Nivolumab is a medicinal product called an immune checkpoint inhibitor. It is administered by intravenous infusion (injection into the vein) and works by improving the activity of white blood cells (T-cells) thereby increasing the ability of the immune system to kill cancer cells. Nivolumab as a monotherapy is already licensed for a range of advanced cancers where it has shown treatment benefits. If licensed in combination with chemotherapy, it may offer an additional neoadjuvant treatment option for patients with early-stage, operable NSCLC who currently have few well tolerated and effective therapies available.

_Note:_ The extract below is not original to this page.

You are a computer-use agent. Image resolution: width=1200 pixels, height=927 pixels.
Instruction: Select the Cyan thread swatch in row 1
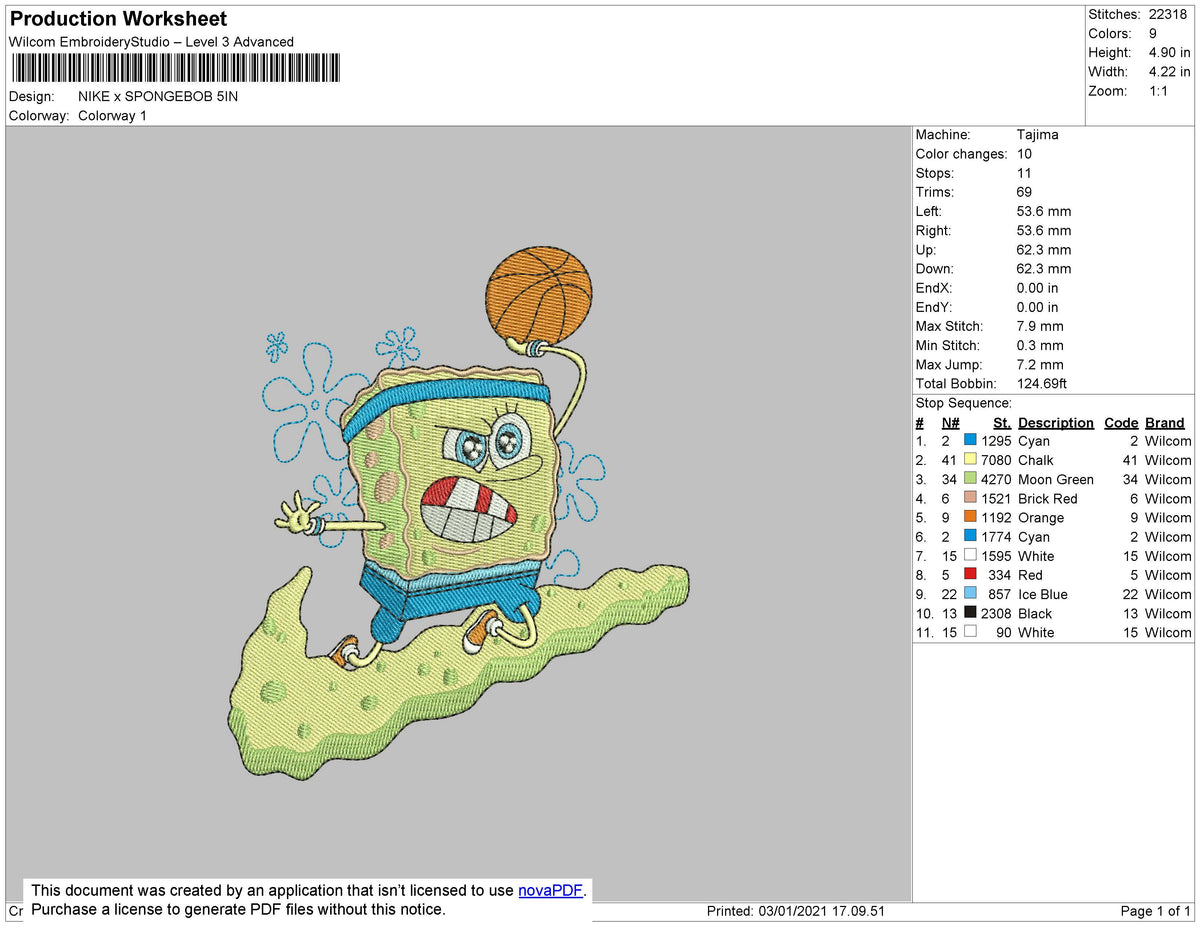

Atezolizumab is in clinical development, in combination with platinum-based chemotherapy, for the treatment of patients with locally advanced or metastatic urothelial cancer, who have received no prior systemic therapy (a drug which travels through the bloodstream and affects the whole body). Urothelial cancer, a subset of bladder cancer, occurs on the lining of the bladder, and other parts of the urinary system. In advanced urothelial cancer, the cancer has grown into deeper layers including connective tissue or muscle. Metastatic urothelial cancer occurs when the cancer has spread to other parts of the body, such as the liver or bones.